__ЗАДАНИЕ__:
Бойцами каких подсобных подразделений командир полка усилил последний батальон, посланный в лес? Перечислите всех, кто назван во фрагменте текста.

__ФРАГМЕНТ ТЕКСТА__:
Я не знаю, сколько бойцов от двух батальонов осталось в живых, факт тот, что командир полка послал в лес последний батальон, усилив его бойцами подсобных подразделений из связистов, поваров, интендантов, хозвзвода и штабистов. И это не непродуманное, наспех организованное второе наступление на лес окончилось неудачно. Полк был обескровлен и разбит. Остатки его отвели в тыл на переформирование. Впоследствии выяснилось, что в тот день, когда батальоны полка один за другим погибали в глубине леса, командир его пил наркомовский спирт. В нетрезвом состоянии он не смог проанализировать причины неудачи первых двух батальонов и пренебрег советами работников штаба. Он мог бы временно приостановить атаки батальонов и тщательнее продумать последующие мероприятия по выполнению приказа.

__ЗАПИСАННЫЕ ДАННЫЕ__:
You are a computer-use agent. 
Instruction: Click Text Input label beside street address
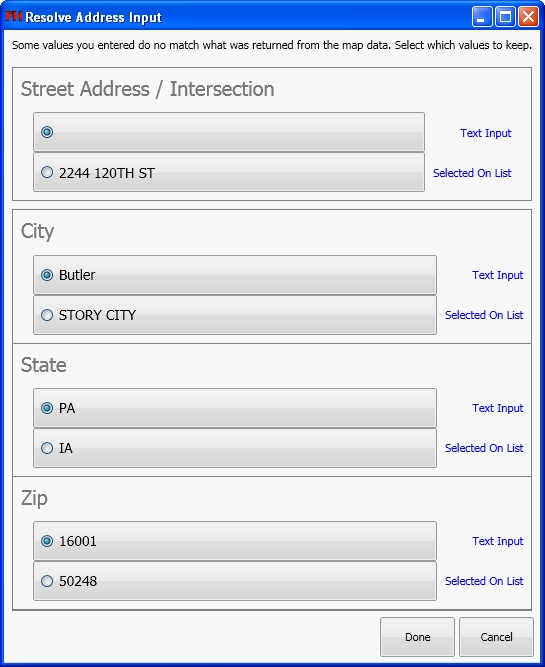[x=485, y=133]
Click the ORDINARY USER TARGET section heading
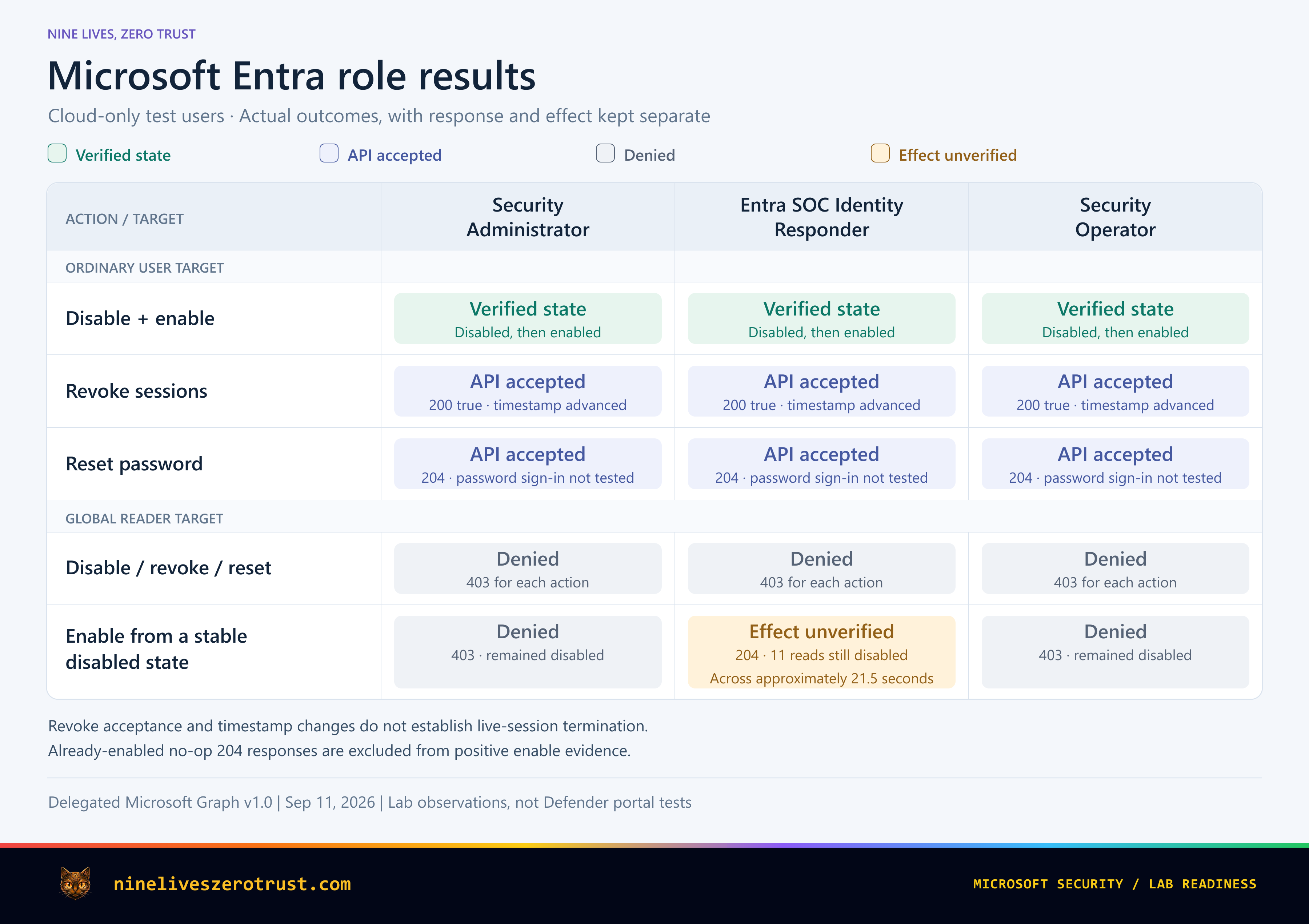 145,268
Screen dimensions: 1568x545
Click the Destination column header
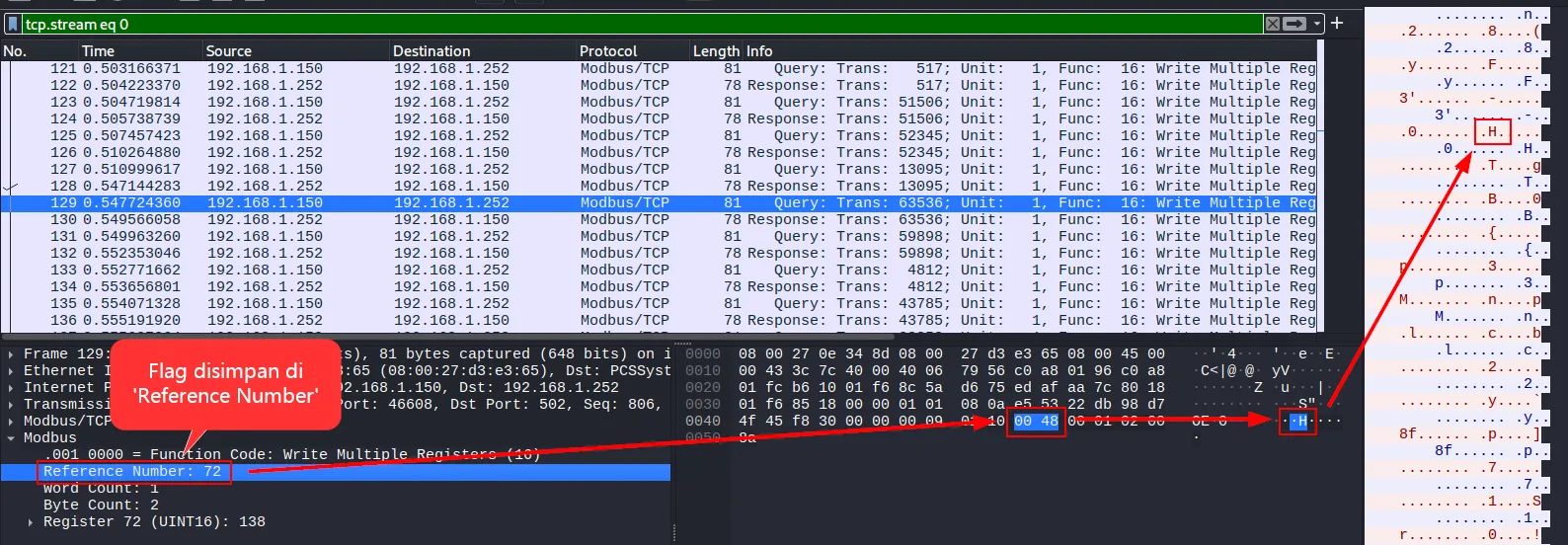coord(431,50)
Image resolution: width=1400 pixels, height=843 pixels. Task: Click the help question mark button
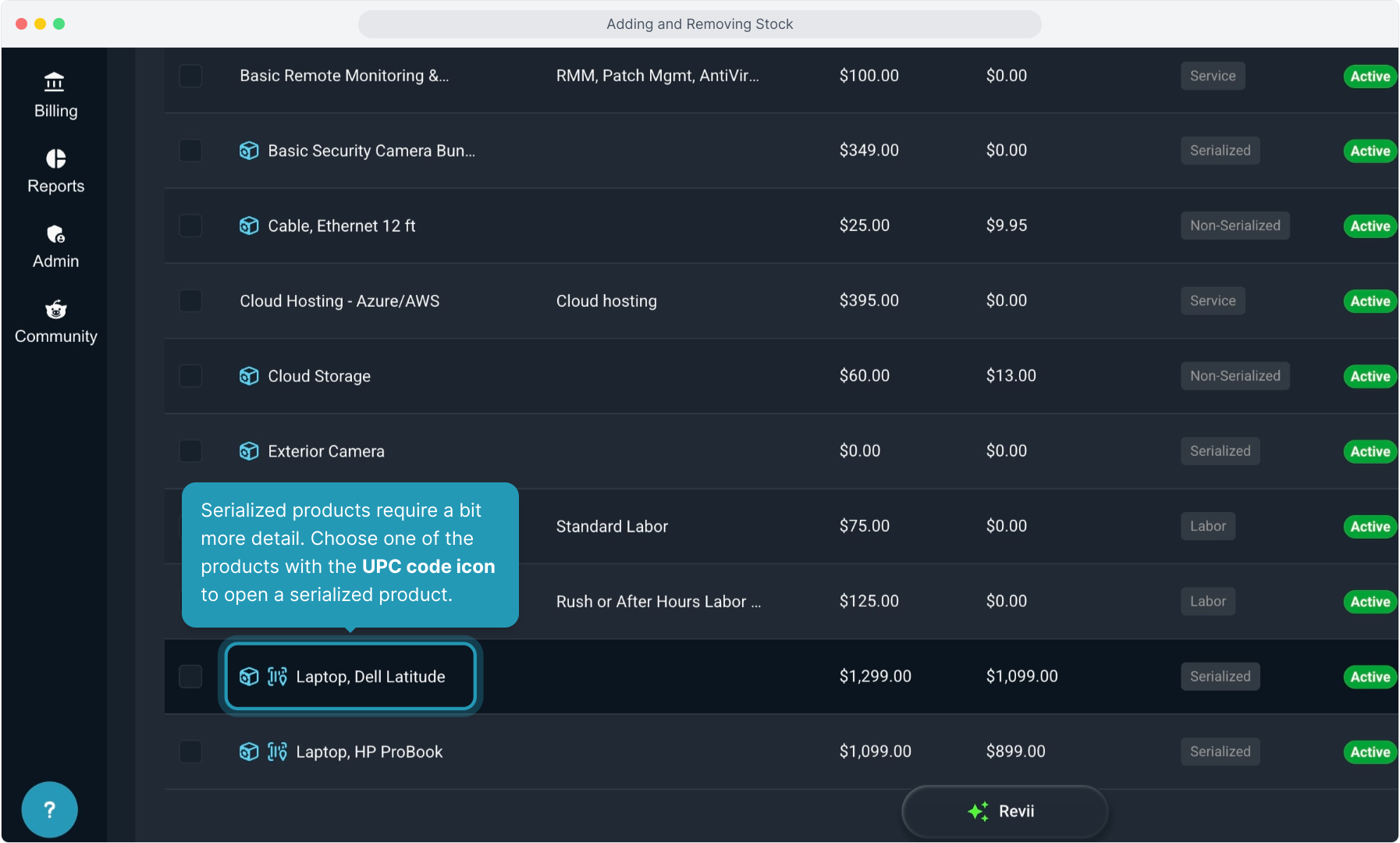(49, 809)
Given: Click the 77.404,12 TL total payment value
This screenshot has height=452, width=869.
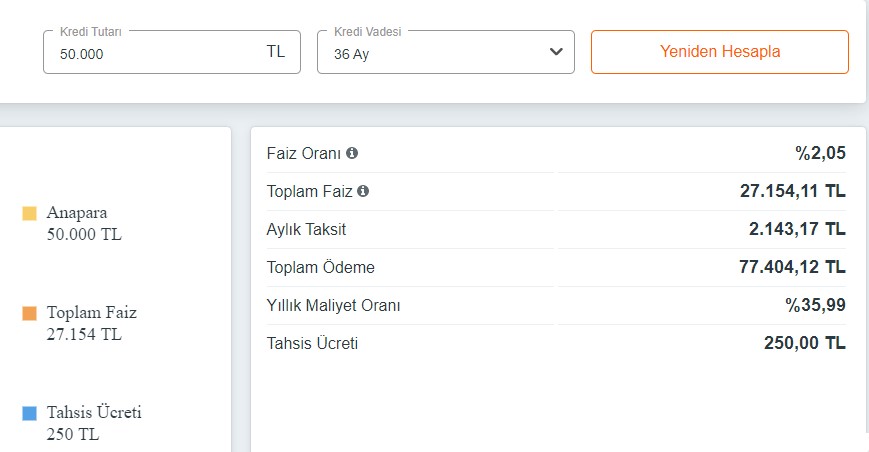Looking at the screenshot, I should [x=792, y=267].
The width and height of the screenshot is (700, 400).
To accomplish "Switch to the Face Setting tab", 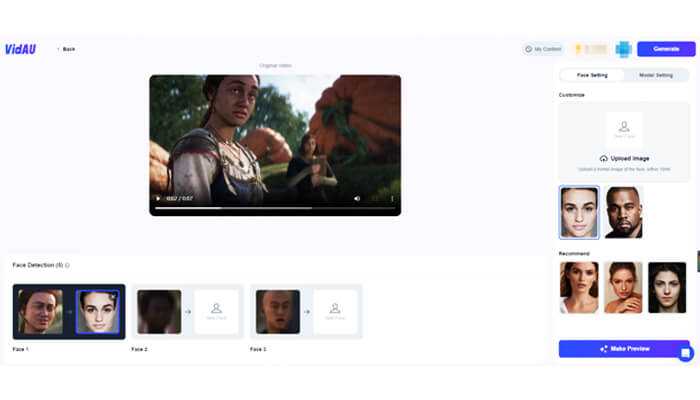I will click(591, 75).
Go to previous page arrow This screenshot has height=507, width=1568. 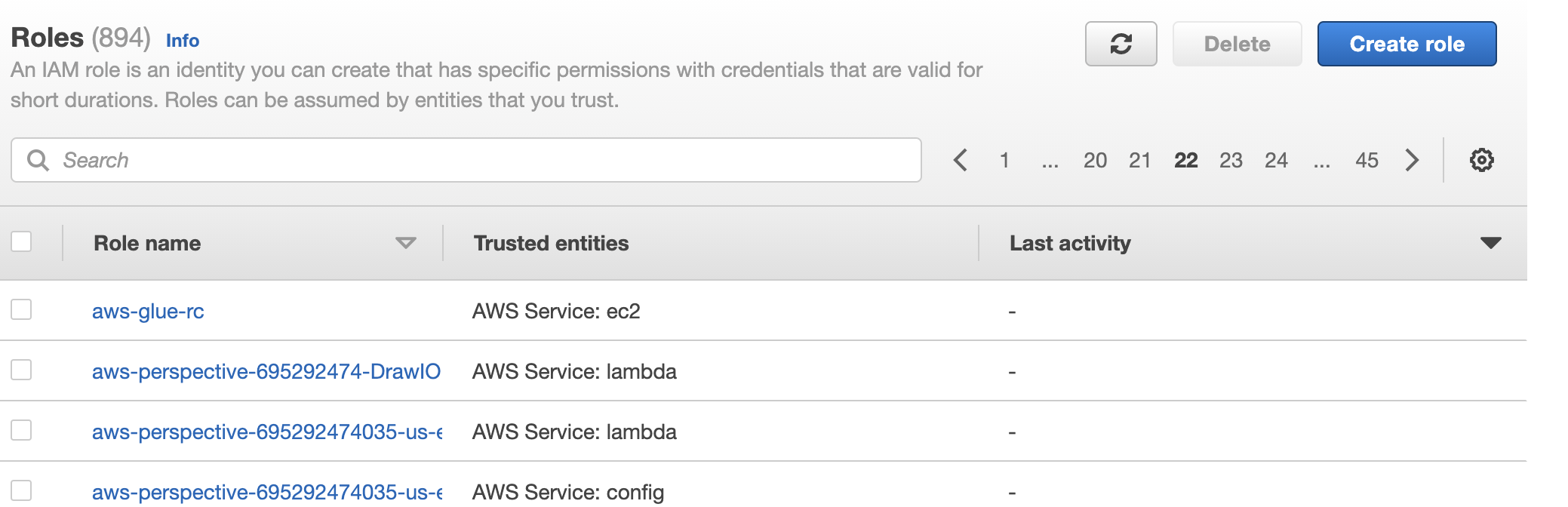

__ОЖИДАЕМЫЙ ОТВЕТ__:
Связисты, повара, интенданты, бойцы хозвзвода и штабисты.